Grace A. McCrea, Respondent, v Joseph E. McCrea, Appellant.

— Weiss, J.

The parties were married in 1949 and their three children are emancipated. This divorce action was commenced in December 1983 and our focus on appeal is the equitable distribution of the parties’ marital property. Following hearings in July and August 1984, Trial Term, by decision dated September 12, 1984, found that plaintiff, age 54, was presently unemployed while defendant, age 56, was actively employed by a railroad and had earned $24,428 in 1983; plaintiff had recently undergone surgery for an undisclosed cancer problem; the properties in dispute were virtually all marital assets and thus the loss of inheritance rights was not a factor; defendant’s pension rights. from two separate employments constituted marital property and would be distributed accordingly; plaintiff was entitled to $30 per week in temporary maintenance starting August 19, 1984; the contributions of each parent in the rearing of the children would be considered in the distribution formula; the marital assets were capable of ready liquidation; and the future financial circumstances of the parties were not dissimilar (see, Domestic Relations Law § 236 [B] [5] [d]).

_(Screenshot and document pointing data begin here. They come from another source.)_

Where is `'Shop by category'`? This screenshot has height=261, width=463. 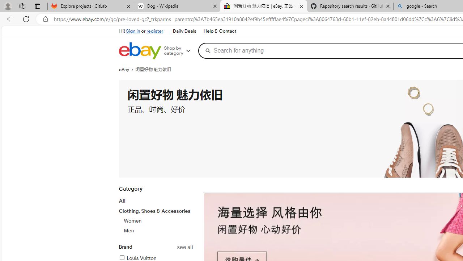
'Shop by category' is located at coordinates (180, 50). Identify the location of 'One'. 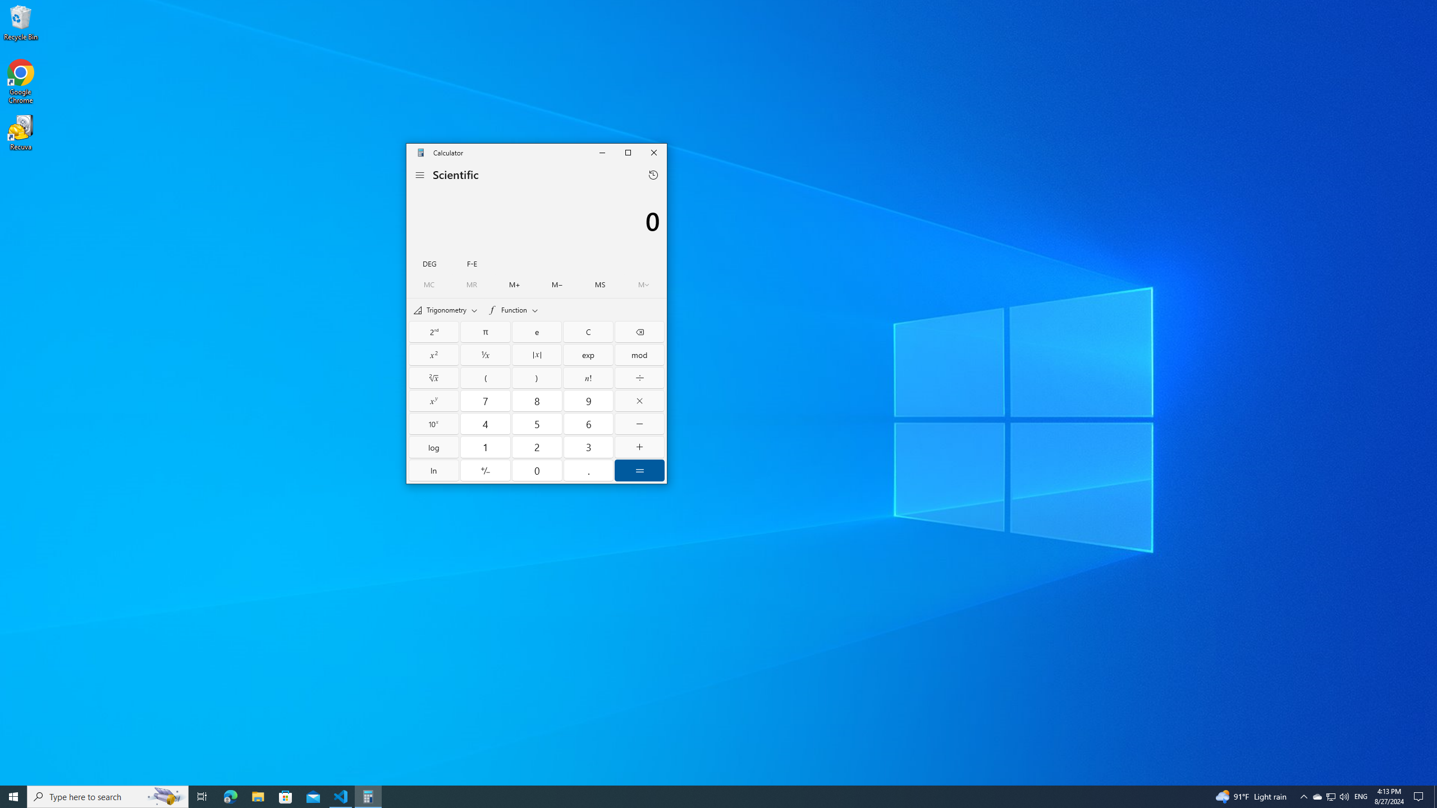
(485, 447).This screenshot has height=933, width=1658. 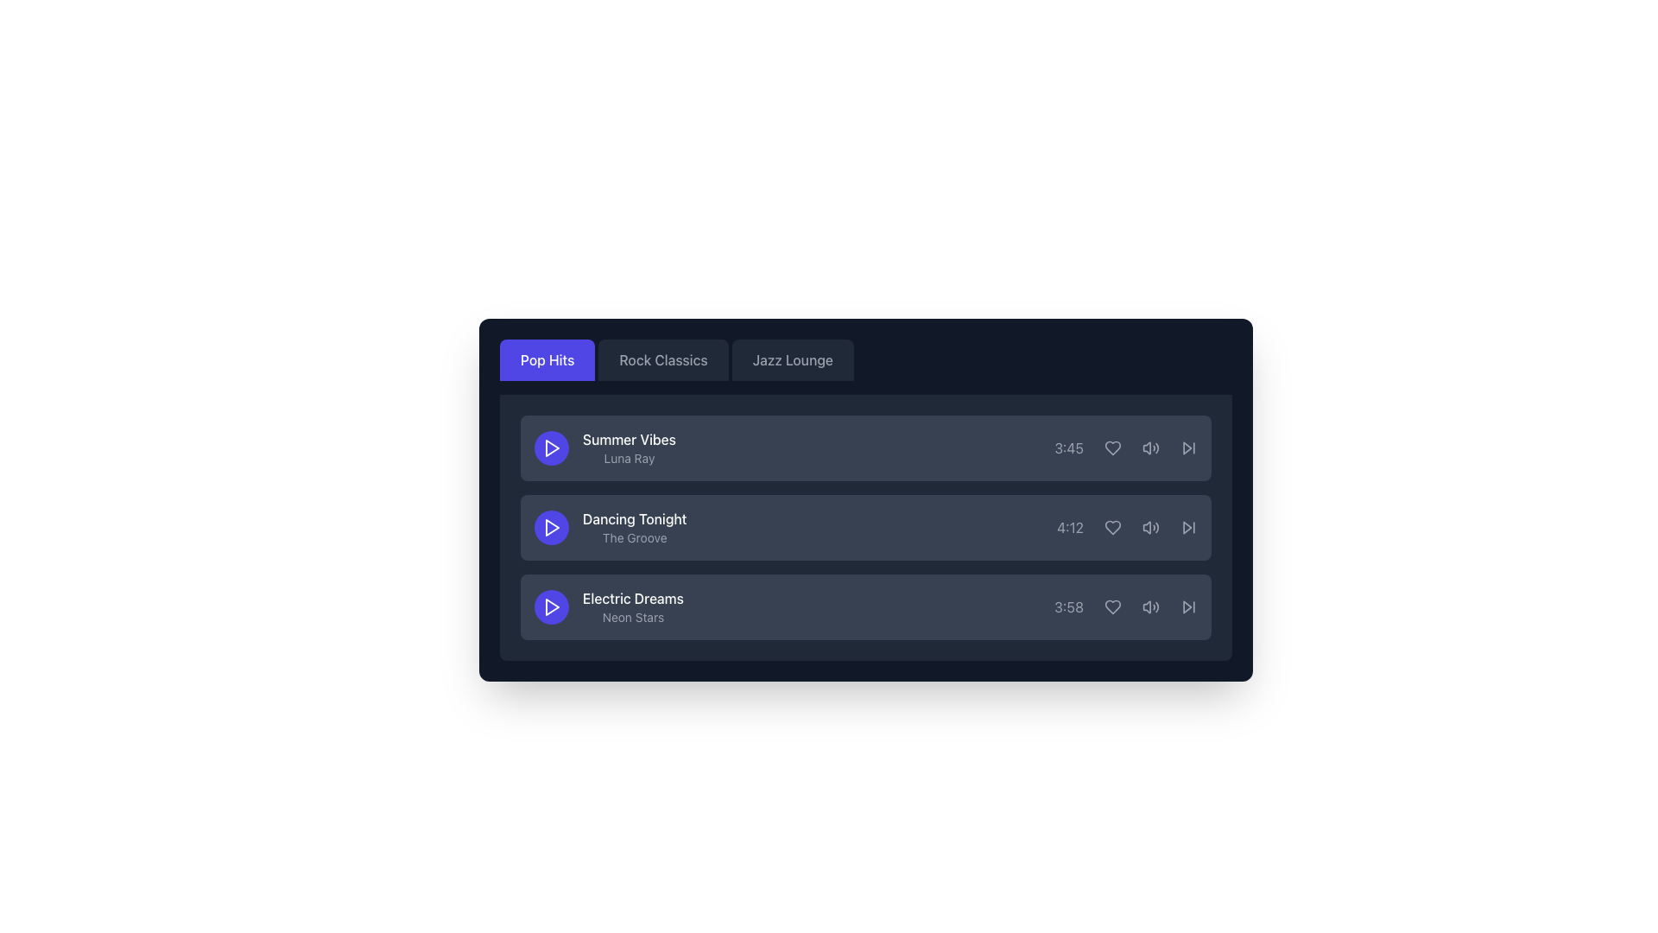 What do you see at coordinates (866, 447) in the screenshot?
I see `the music track list item located in the first row of the playlist` at bounding box center [866, 447].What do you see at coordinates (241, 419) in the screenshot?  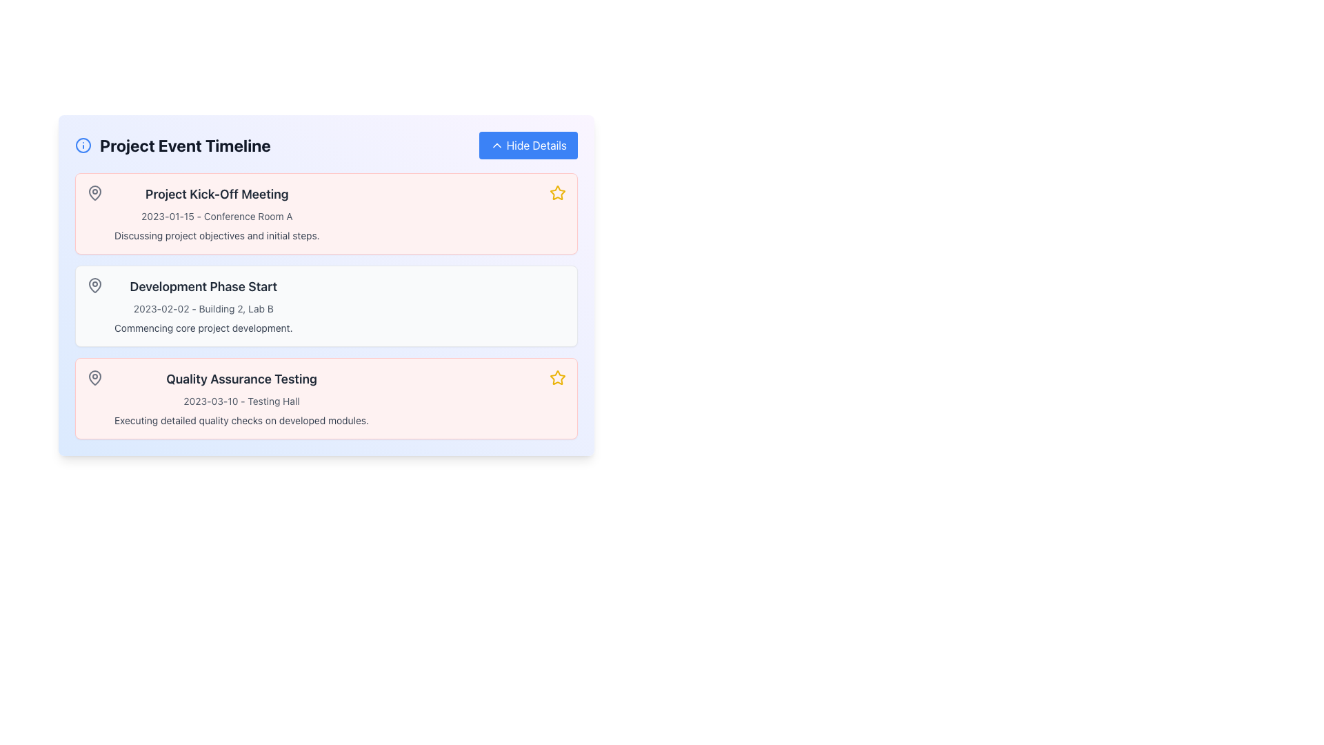 I see `the descriptive text paragraph styled in small dark grey font located below the title 'Quality Assurance Testing' in the last card of the 'Project Event Timeline'` at bounding box center [241, 419].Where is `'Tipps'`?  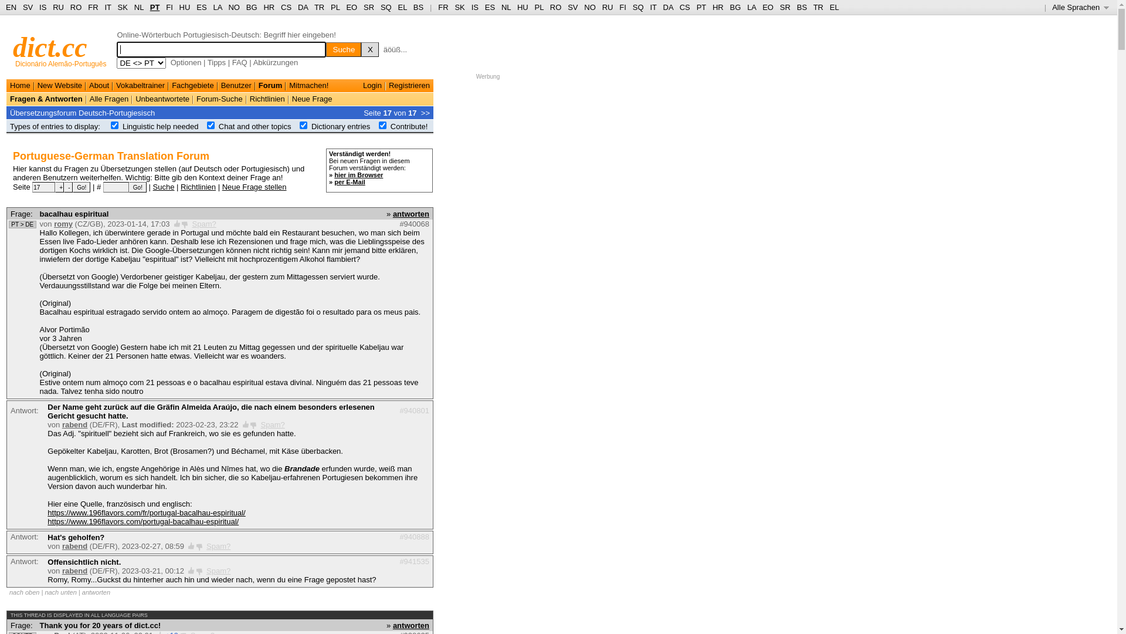
'Tipps' is located at coordinates (216, 62).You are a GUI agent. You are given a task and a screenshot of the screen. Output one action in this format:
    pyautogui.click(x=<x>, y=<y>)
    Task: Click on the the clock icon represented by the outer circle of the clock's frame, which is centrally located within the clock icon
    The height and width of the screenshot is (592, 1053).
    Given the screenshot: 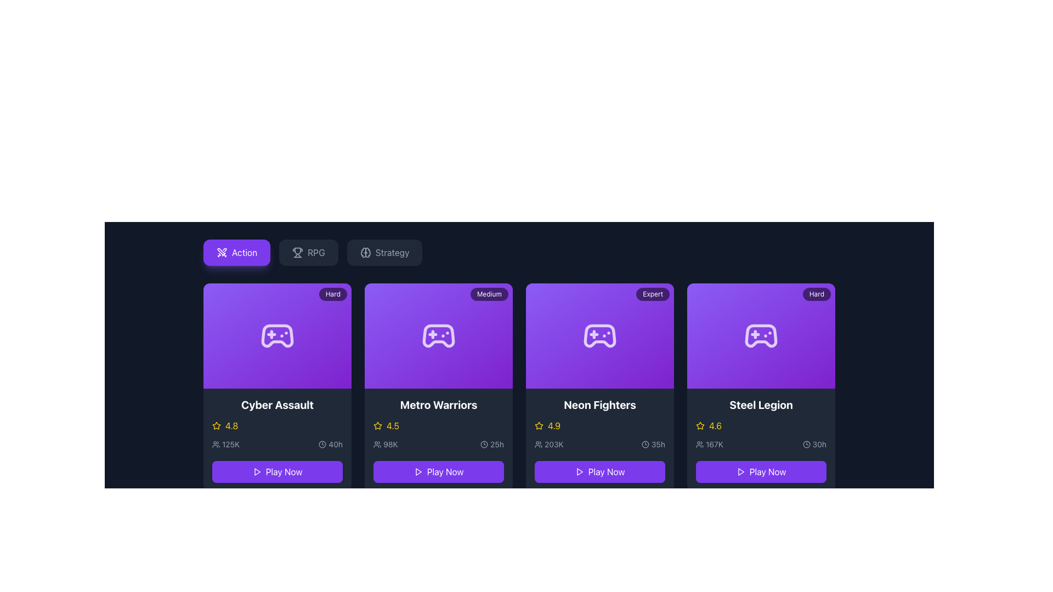 What is the action you would take?
    pyautogui.click(x=806, y=444)
    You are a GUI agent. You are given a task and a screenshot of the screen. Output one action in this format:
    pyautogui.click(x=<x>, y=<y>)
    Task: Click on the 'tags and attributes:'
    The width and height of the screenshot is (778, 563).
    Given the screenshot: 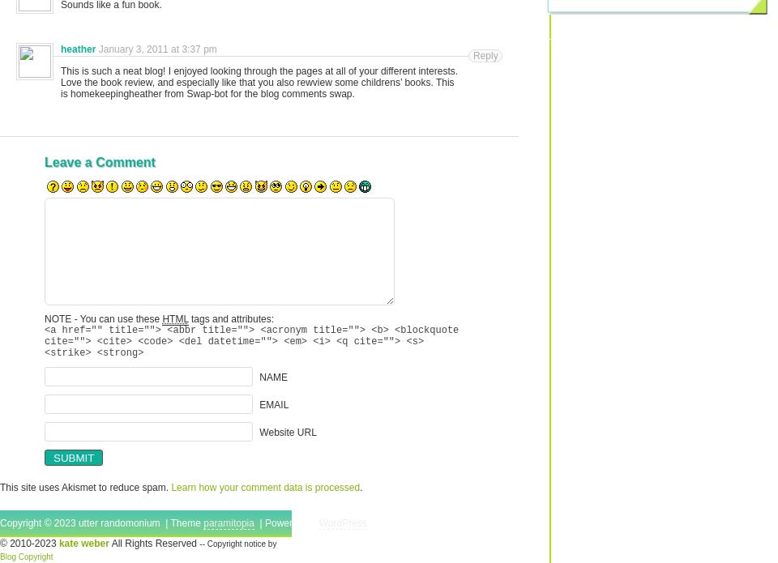 What is the action you would take?
    pyautogui.click(x=230, y=318)
    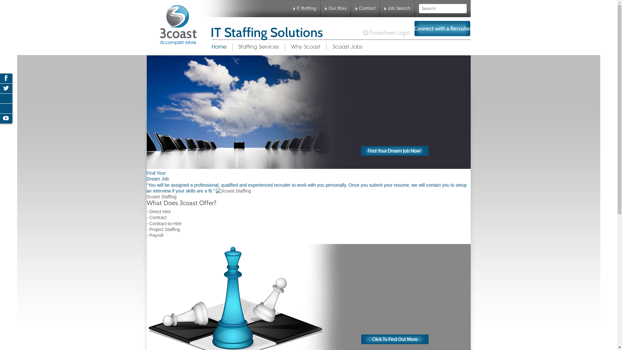  Describe the element at coordinates (211, 47) in the screenshot. I see `'Home'` at that location.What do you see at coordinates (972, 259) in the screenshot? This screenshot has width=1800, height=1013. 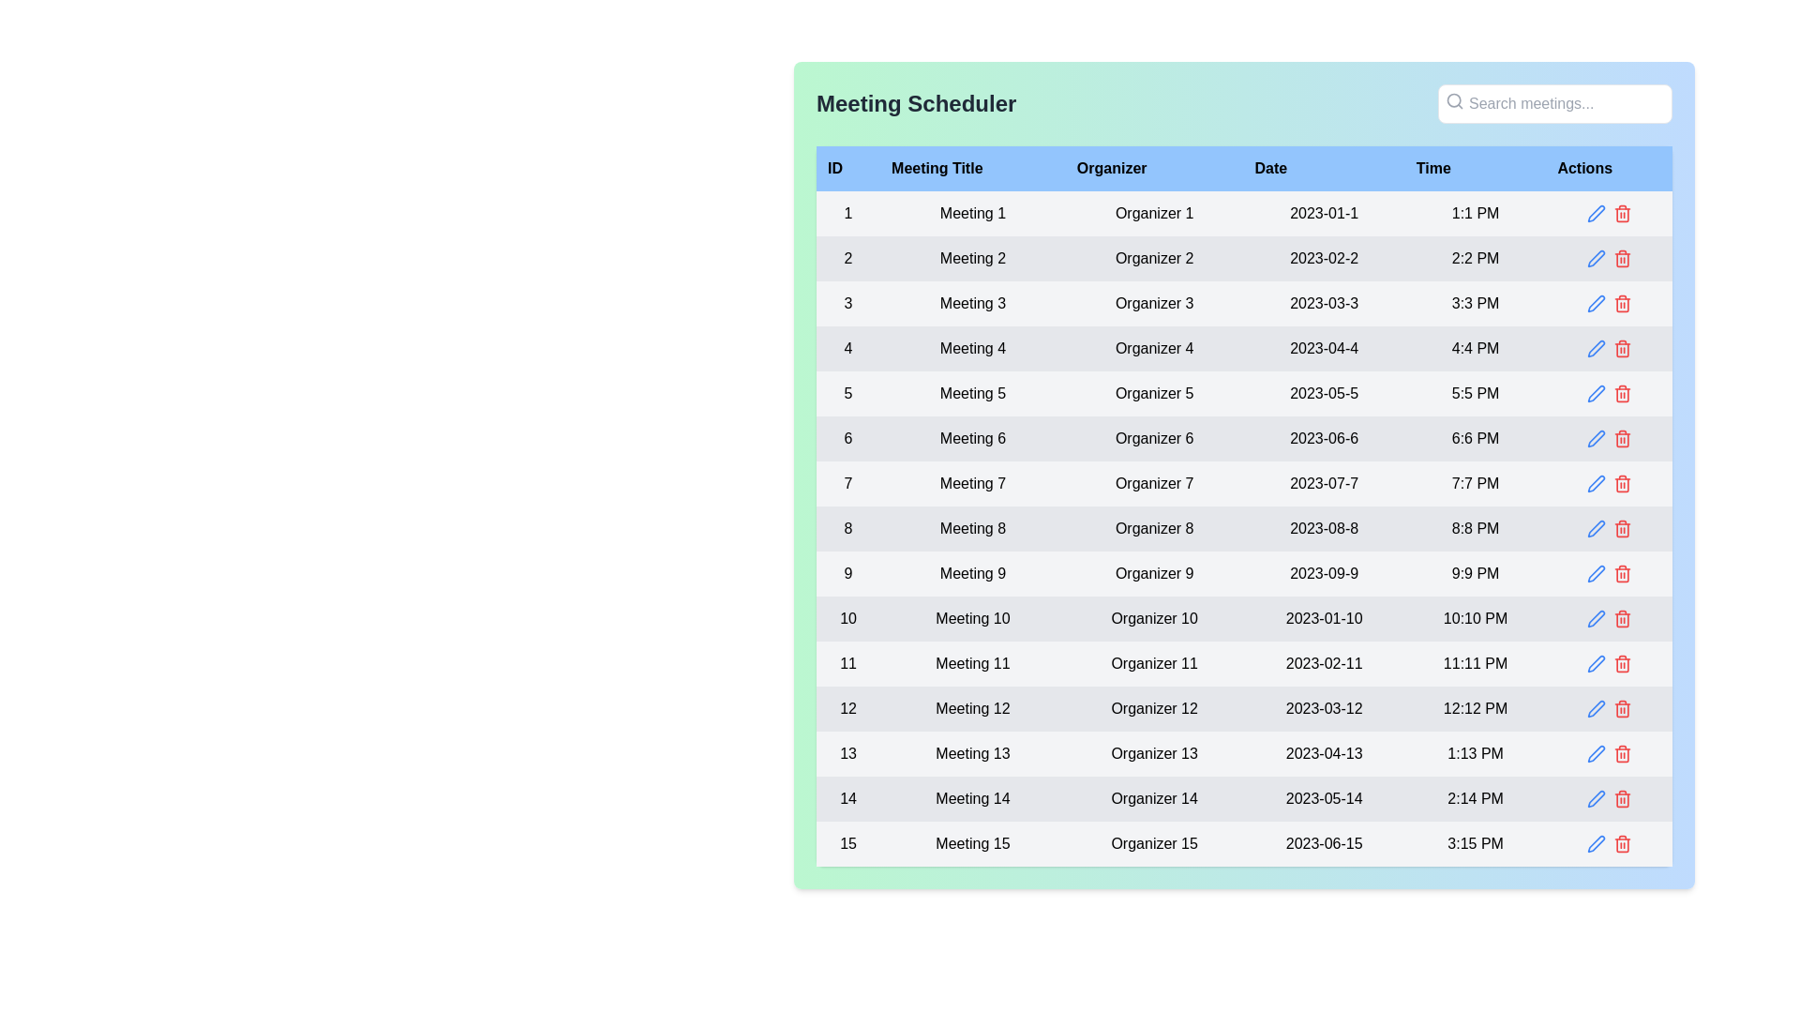 I see `the text label displaying 'Meeting 2' in the 'Meeting Title' column of the table, which is centrally aligned and positioned in row ID 2` at bounding box center [972, 259]. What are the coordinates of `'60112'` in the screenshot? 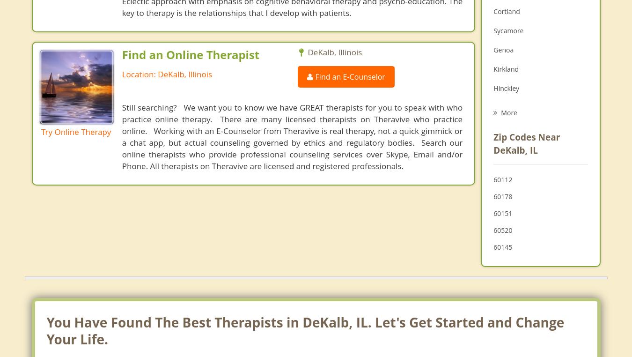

Trial Term identified the marital residence and pension plans as the major assets subject to distribution and, in view of the parties’ tedious dispute over the value of their personalty, directed the sale of these assets at public auction. Excepted from this directive were the vehicles retained by each party and the inventory and equipment from a fabric business that plaintiff intended to place back in operation. Trial Term also directed, inter alia, that defendant pay plaintiff the sum *401of $2,937.30, representing one half the calculated value of the railroad pension, and credited plaintiffs account for items purportedly taken by defendant. The court postponed decision as to the marital residence until after the public auction. These directives were incorporated in a mutual judgment of divorce entered November 28, 1984.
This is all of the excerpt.